Black athletes must do a better job of representing themselves in a way that positively reflects who they are. Their plight is only hindered by those who do things in the public eye that are seen as bad or unacceptable. Shows like First Take will only sensationalize incidents that take place involving black athletes because they realize if it bleeds it reads. Dissection of an individual, especially someone of a specific race, is interesting to people because it is taboo. Everyone has different values and backgrounds, therefore; it is only natural for people to want to debate them and microscopically excoriate another group or person. ESPN First Take surreptitiously initiates race based discussions for the ratings and relevance of their show with a reckless abandon for the damage they are doing to the perception of the black athlete in all sports.
ESPN is an abbreviation of the Entertainment and sports Programming Network with operational studios in Miami, New York City, Seattle and Los Angeles in the United States of America. In the present Day America, the African –American population makes a good number of athletes and entertainers. From basketball players, footballers and field/track event athletes. ESPN like any other network has positions and stands on a varied number of topics. It is the sole duty of ESPN to assign coverage and attention to whichever deems fit, as a network. Consequently, when it comes to the issue of blacks and racial fairness, ESPN first take has a skewed opinion (Cunningham, 2009, p.43). For the purpose of this essay, I will give a holistic account on the social, cultural, political, economic and historical, perspective attached to this topic.
Historically, the American society bears sacred memories about the black community. Racial discrimination and white favouritism were common in the society. ESPN was, however, founded in 1979, years later after black emancipation from racial strings. It was during this period that the United States witnessed an increase of black participation in national Championships as well as the Olympics. It was during this period that the majority of the general population acquired cabled television sets thus ESPN first take was bound by circumstance of ‘national reinvention the blacks’ to the limelight to cover black athletes, if not for their colour, then for their talent as athletes (Carty, 2005, p.139).

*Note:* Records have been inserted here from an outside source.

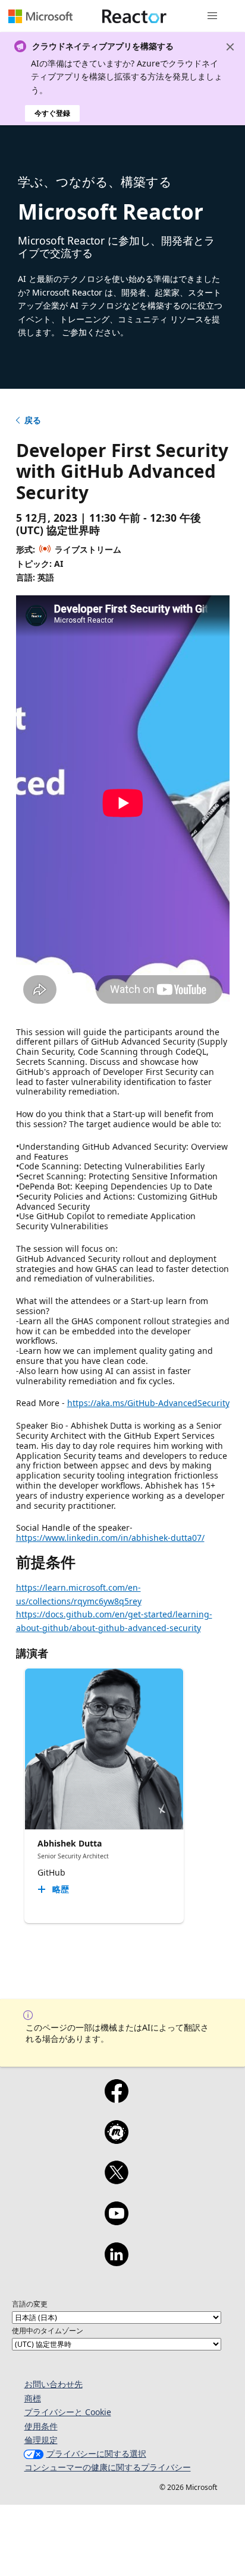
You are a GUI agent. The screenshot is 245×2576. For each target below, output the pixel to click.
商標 (32, 2398)
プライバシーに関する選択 (96, 2453)
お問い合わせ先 (53, 2384)
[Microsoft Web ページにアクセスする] (40, 16)
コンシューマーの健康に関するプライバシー (107, 2467)
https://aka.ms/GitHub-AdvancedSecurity (148, 1402)
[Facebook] (116, 2098)
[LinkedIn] (116, 2262)
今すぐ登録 (52, 113)
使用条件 (41, 2426)
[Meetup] (116, 2139)
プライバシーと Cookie (67, 2412)
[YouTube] (116, 2221)
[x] (116, 2180)
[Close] (230, 46)
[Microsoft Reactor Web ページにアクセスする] (134, 16)
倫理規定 (41, 2439)
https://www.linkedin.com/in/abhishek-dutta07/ (110, 1537)
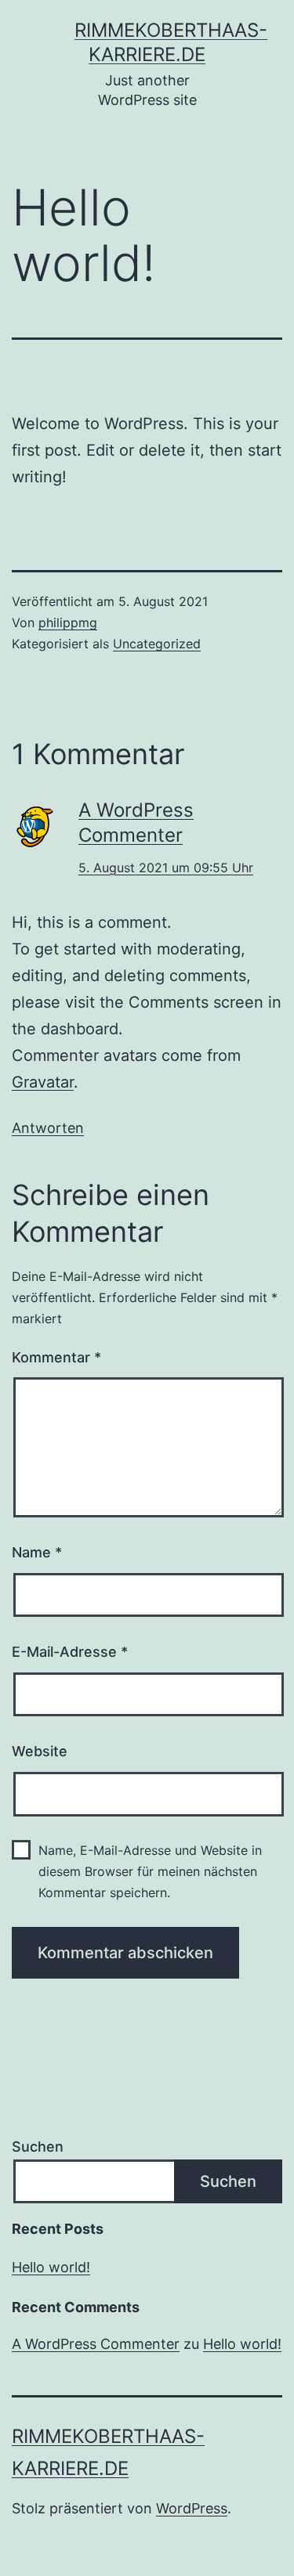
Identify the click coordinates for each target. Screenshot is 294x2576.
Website (39, 1751)
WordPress (191, 2508)
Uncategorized (157, 643)
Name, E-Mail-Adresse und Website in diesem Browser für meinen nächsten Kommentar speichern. (150, 1871)
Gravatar (43, 1082)
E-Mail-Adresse (70, 1651)
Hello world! (51, 2267)
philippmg (67, 622)
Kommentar (56, 1357)
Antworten (48, 1128)
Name (37, 1552)
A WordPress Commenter (96, 2344)
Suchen (38, 2146)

After the bloody revolution against racism and black discrimination, the blacks had their political voice and their say increased in national debates and conversations. During this period of a free American society, the masses embraced different colours as equal thus the media fraternity was at worst bound to cover and broadcast racially relevant items. For instance the rise of blacks in the entertainment industry this period was noticed. (Not that there was no talent prior to this period) A practical example is Michael Jackson,who rose to high standards of fame(Agyemang& DeLorme, 2010, p.39). ESPN first take as a media outlet and a profit maximising at that, was skewed by public opinion to play and give airtime to relevant and popular items at that point. Over the years, increased political stake and voice in the United States, has seen black American form awards like the BET awards which receive massive airplay and airtime across almost all cable networks. ESPN first take would not be left behind in this regard (Farred, 2000, p.100).

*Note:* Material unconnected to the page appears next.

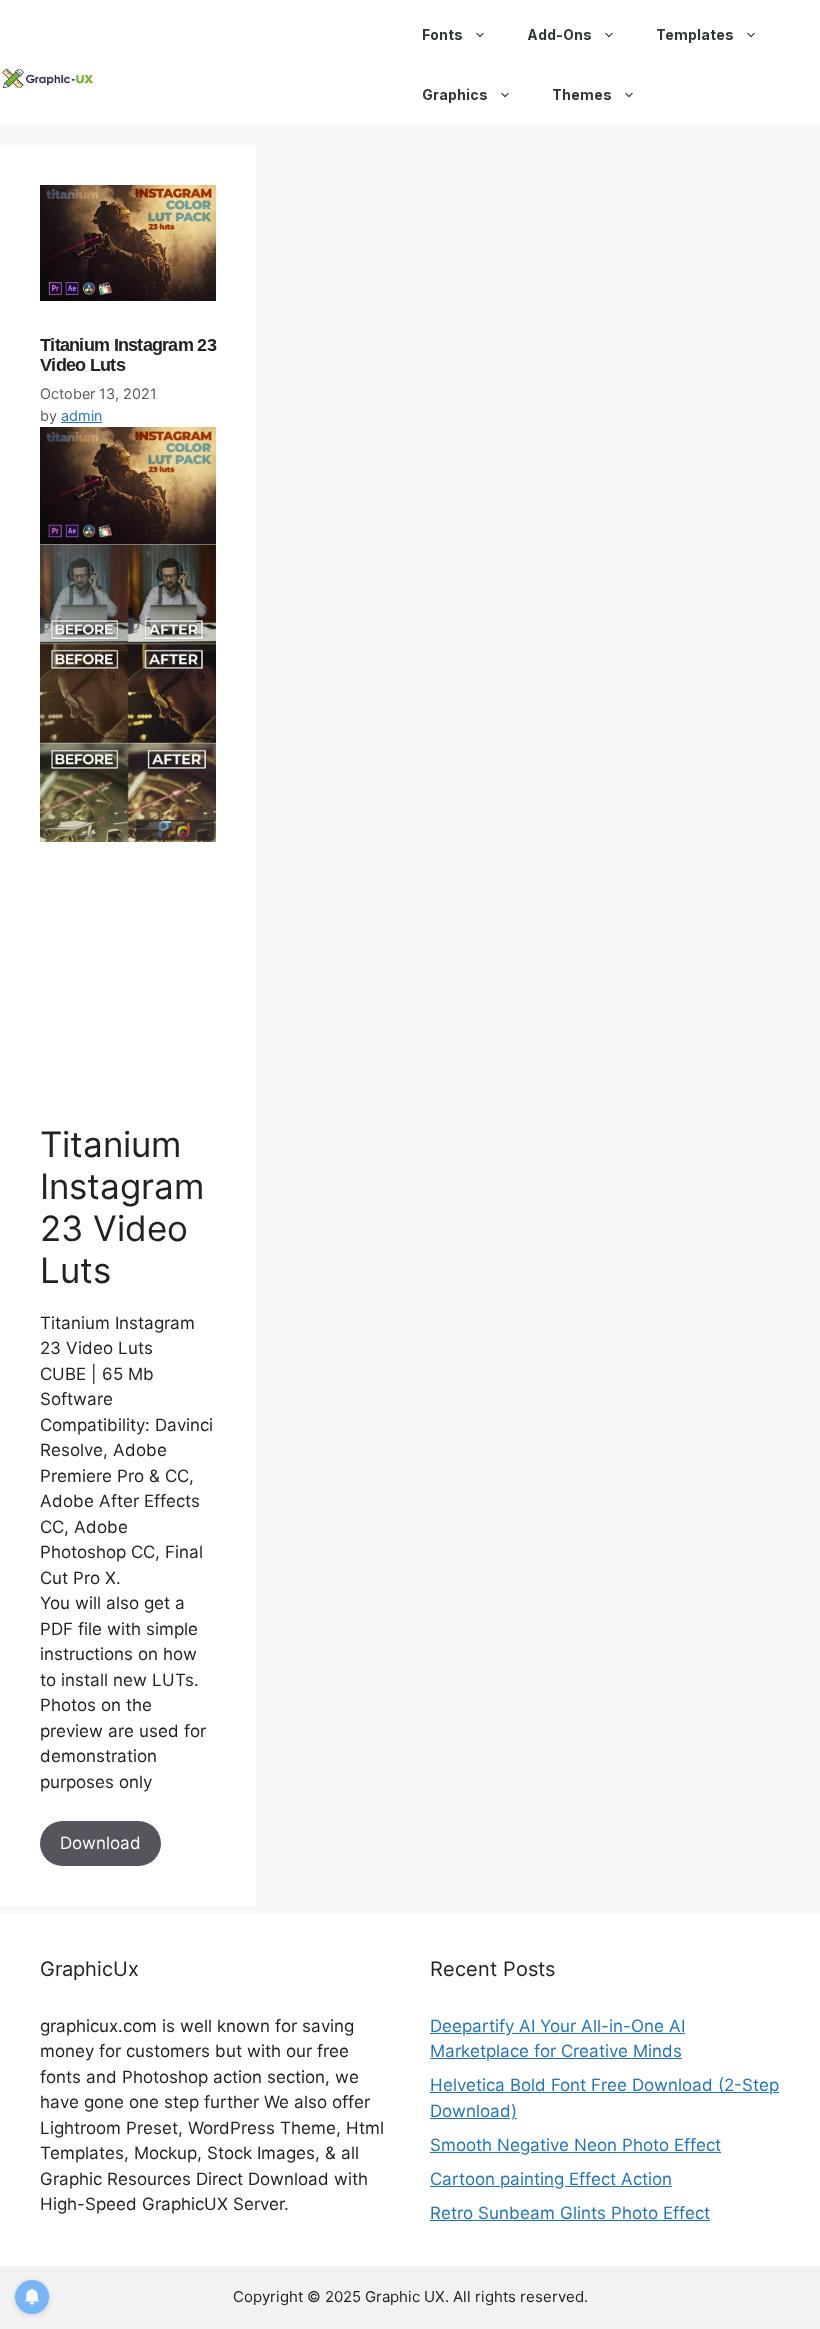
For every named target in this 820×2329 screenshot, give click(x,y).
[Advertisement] (190, 982)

Social awareness and consciousness of the black community in the US has been remarkable. This can be attributed to agenda setting largely carried out by the media fraternity as a whole (Gaston, 2004, p.79). It is considered offensive to refer to an African –American as a black, rather. After continued use of the euphemised reference by media commentator and social analysts, the whole society is thus structured to refer to the black community as African Americans.It is important to note that, the media fraternity, ESPN first take, in this case in pursuit of viewership and subscriptions are at times forced to use an underhand tactic, like racial baiting (Frey & Eitzen, 1991, p.511). They may achieve this by discrediting the talent and technical abilities of a black athlete or compare the African American to a white player with calculated bias, so that people/listeners would respond.
The instruments of mass communications especially ESPN first take, always seek to keep their subscribers locked in at all times, for obvious reasons-increasing ratings and revenues in turn (Andrews, 2001, p.4). Thus the media outlet would go at all lengths to ensure that their create attention. Majority of people rely on the media as an instrument for communication; thus the media can easily manipulate the public’s opinion towards a topic by giving it undue attention, and/or repeated airplay to the extent that the public would consider it as important. Mass communication instruments can blow minor issues into proportions of huge magnitudes even when that may not be the case.
The world of communication is ever changing and dynamic, the advent of social media services like Facebook, Twitter amongst others, is a testament to this. Viewers’ response and feedback are easily gauged and received in a split second. This has made it easier for the mainstream media outlets and cable networks to set agenda that would maximize on response through Facebook likes, twitter responses etc.
This technique is aimed at controlling the public’s attention and focus on a particular and treat that topic as important even though it may not be. For instance, when the media analyses competence and talent of an athlete. Objectively, the analysis is supposed to be on merit, nothing more nothing less. But when the “self-proclaimed” know-it-all analysts diverge from the topic of interest and focus on personal issue or scandals with a calculated view of drawing comparison to the race/culture of person then it becomes awfully wrong.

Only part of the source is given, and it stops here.